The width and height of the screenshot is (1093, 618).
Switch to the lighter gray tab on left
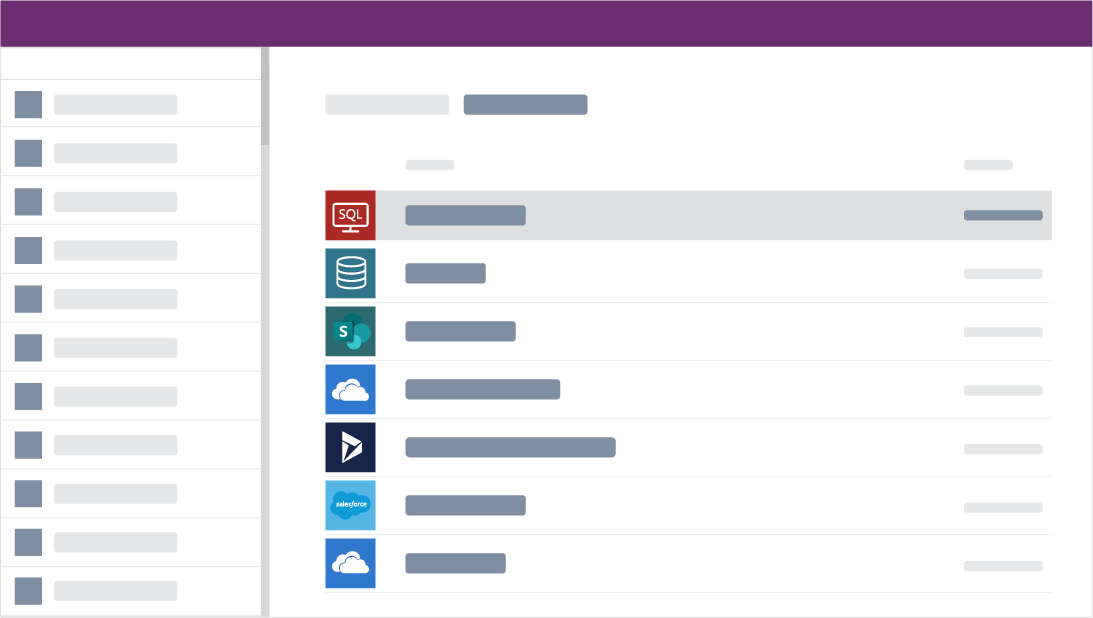[387, 104]
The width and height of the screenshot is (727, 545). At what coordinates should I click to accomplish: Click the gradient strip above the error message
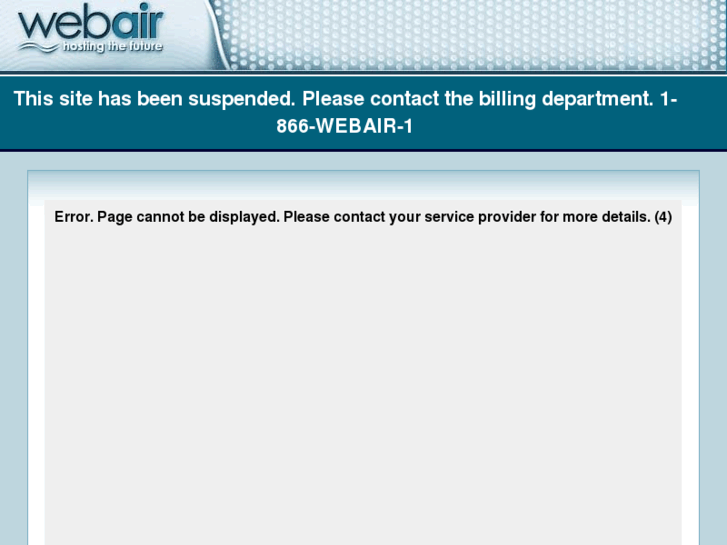point(363,186)
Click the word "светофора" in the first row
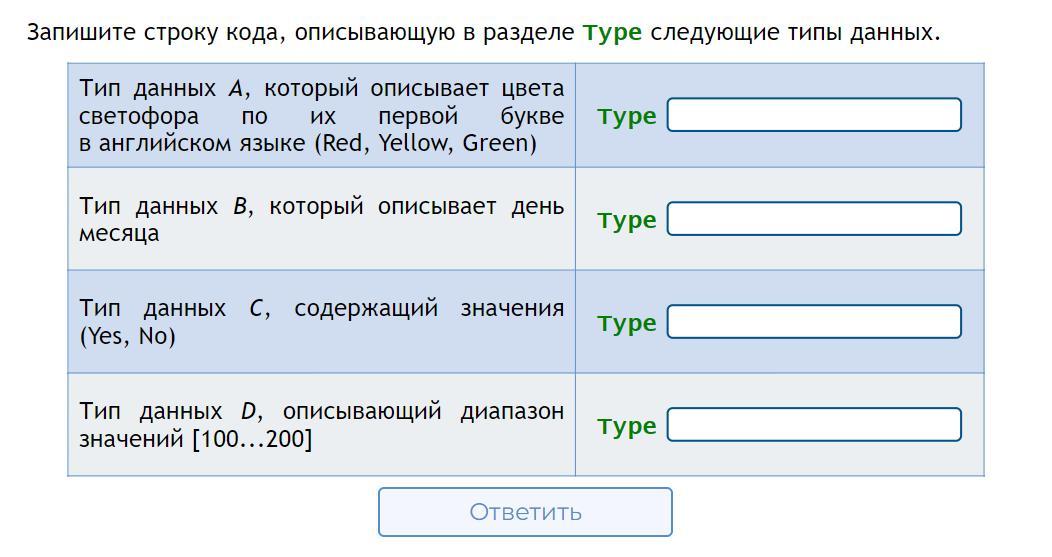1052x557 pixels. 139,116
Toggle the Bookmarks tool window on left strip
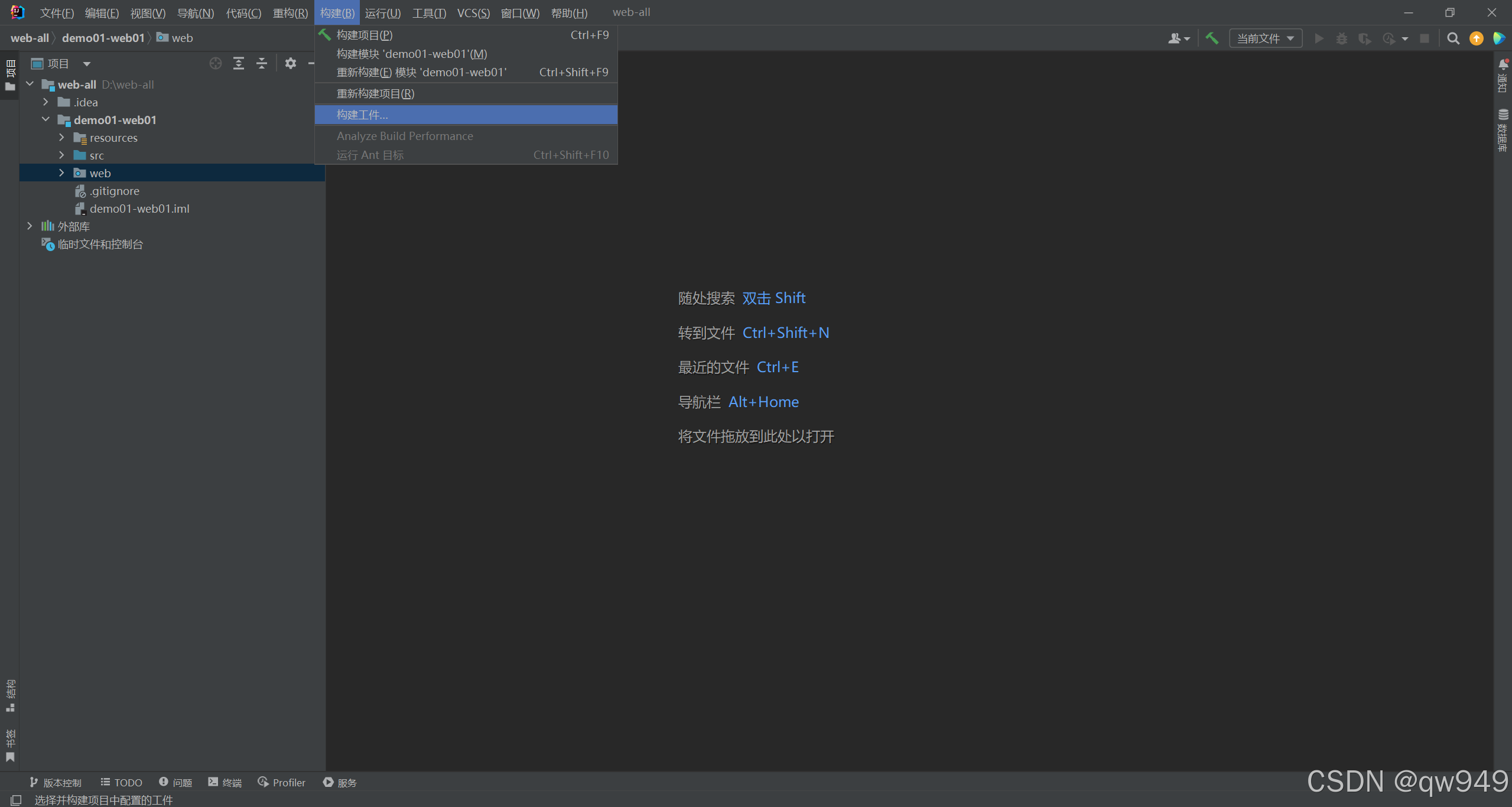 click(10, 746)
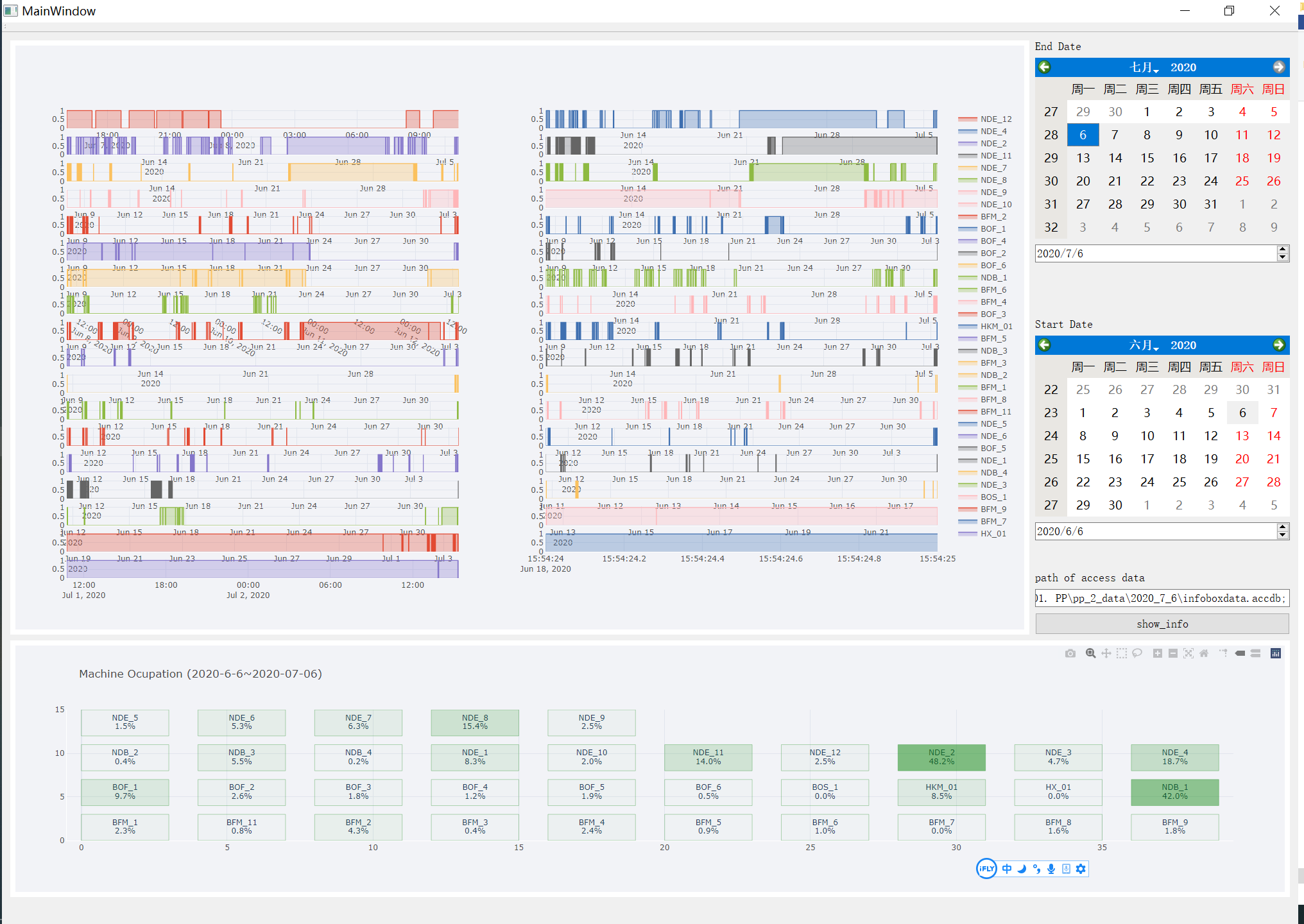Select the Zoom tool in plot toolbar

tap(1090, 653)
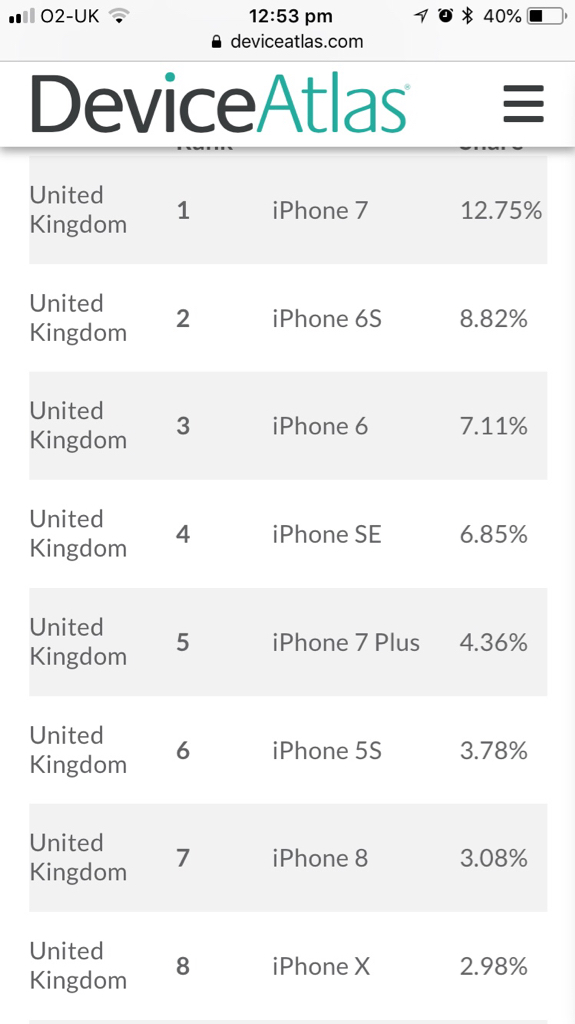The height and width of the screenshot is (1024, 575).
Task: Tap the DeviceAtlas logo
Action: pyautogui.click(x=220, y=103)
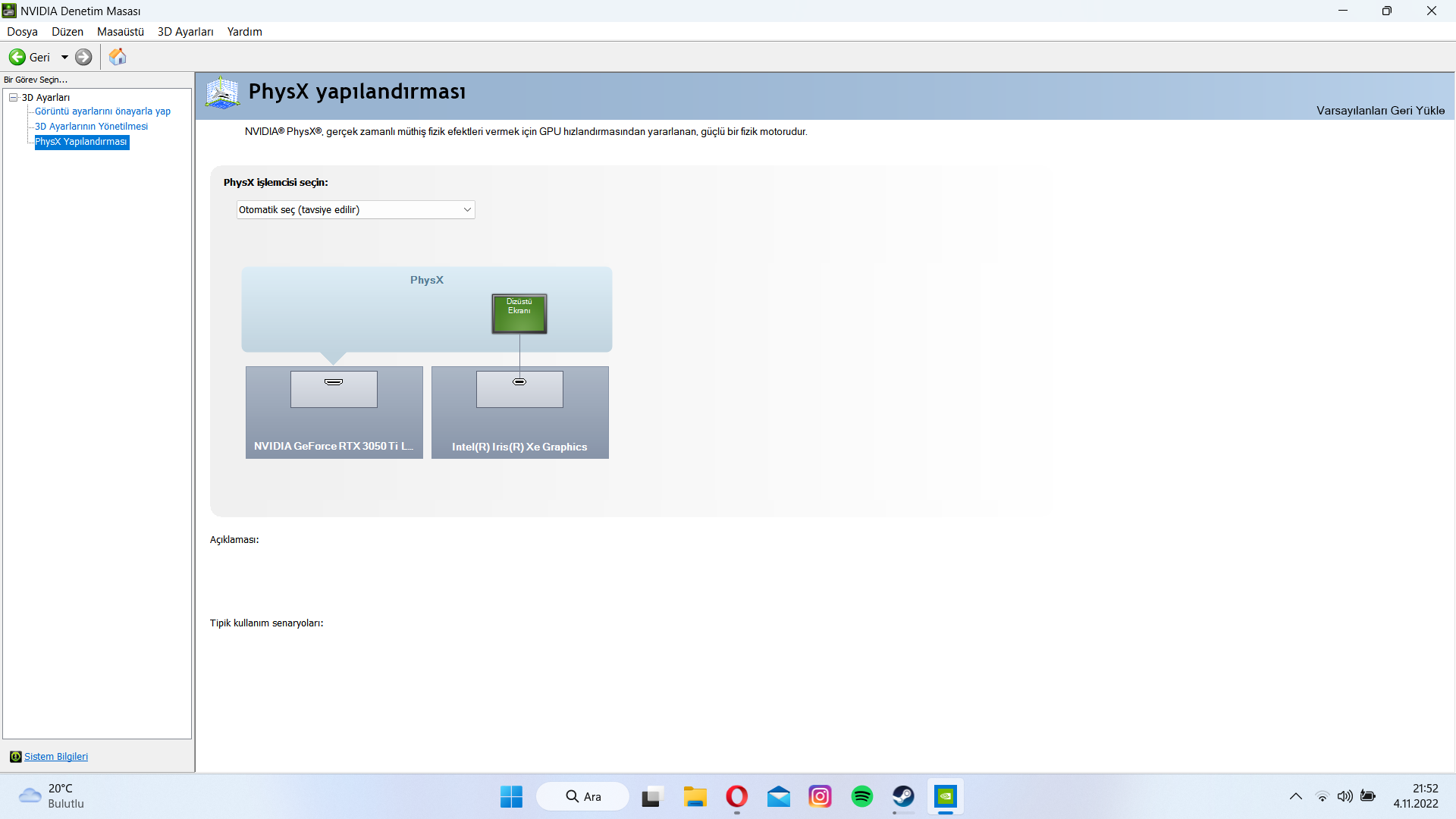This screenshot has width=1456, height=819.
Task: Open the Geri history dropdown arrow
Action: coord(64,57)
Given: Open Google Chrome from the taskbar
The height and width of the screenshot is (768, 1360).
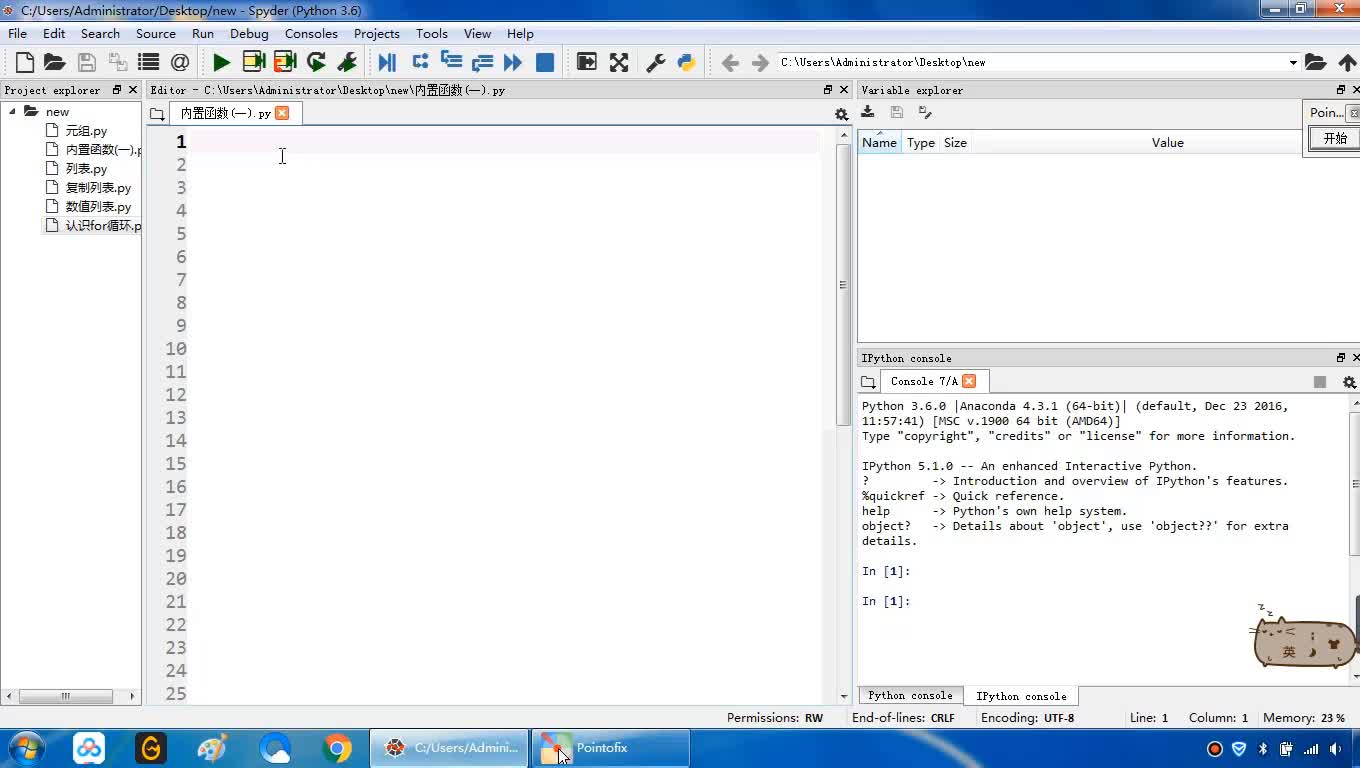Looking at the screenshot, I should 337,748.
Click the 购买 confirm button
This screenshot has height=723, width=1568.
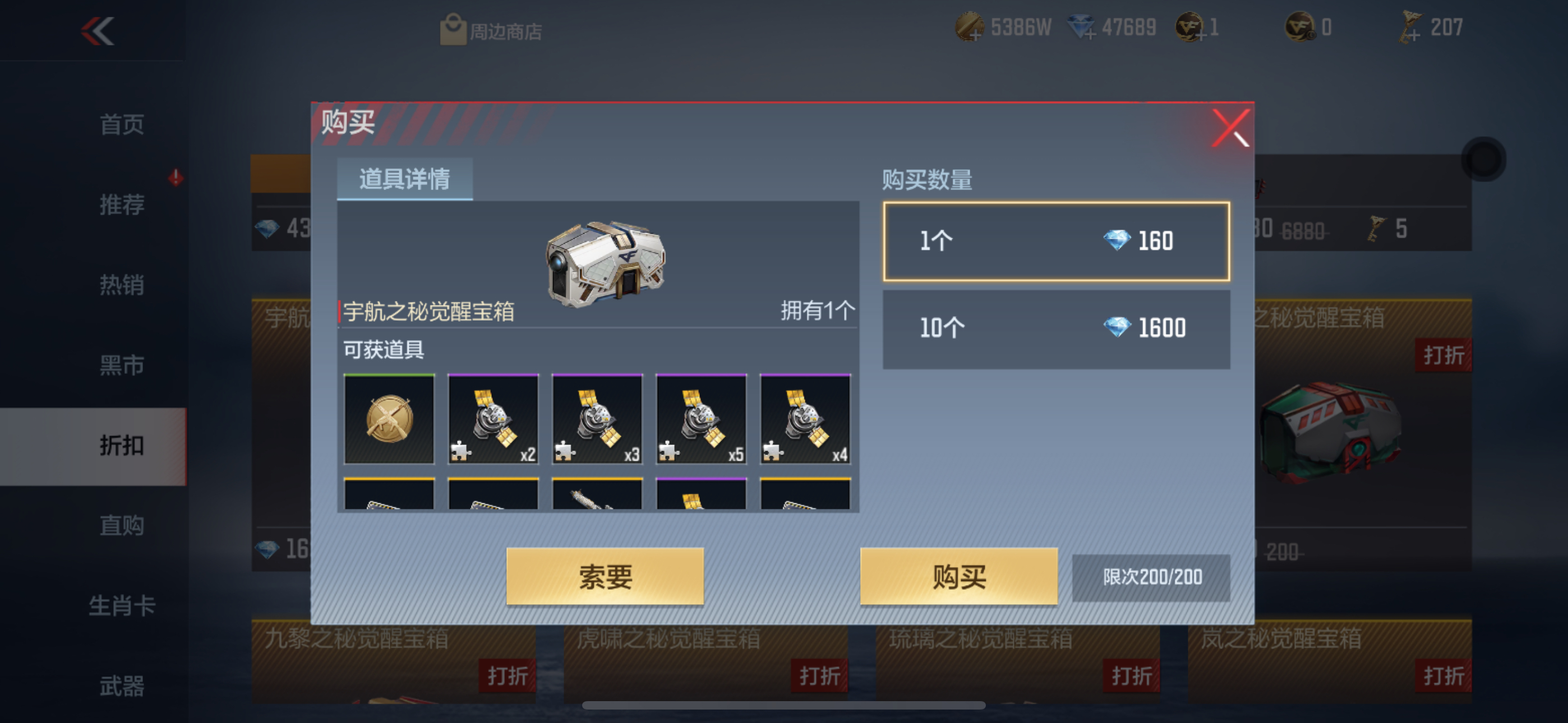tap(959, 576)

#### [OBJECTIVE]
Transcribe the whole listing above character for character, leaving out the pictures.

#### [SOLUTION TO THIS TASK]
The width and height of the screenshot is (1093, 618).
Switch to the lighter gray tab on left
[387, 104]
The width and height of the screenshot is (727, 545). At what coordinates should I click to accomplish: Click the gradient strip above the error message
point(363,186)
Click the word "светофора" in the first row
1052x557 pixels. 139,116
Toggle the Bookmarks tool window on left strip
 click(10, 746)
Select the Zoom tool in plot toolbar

tap(1090, 653)
The height and width of the screenshot is (1024, 575).
Task: Tap the DeviceAtlas logo
Action: pyautogui.click(x=220, y=103)
This screenshot has width=1456, height=819.
Task: Open the Geri history dropdown arrow
Action: coord(64,57)
Given: Open Google Chrome from the taskbar
The height and width of the screenshot is (768, 1360).
Looking at the screenshot, I should 337,748.
Click the 购买 confirm button
This screenshot has height=723, width=1568.
tap(959, 576)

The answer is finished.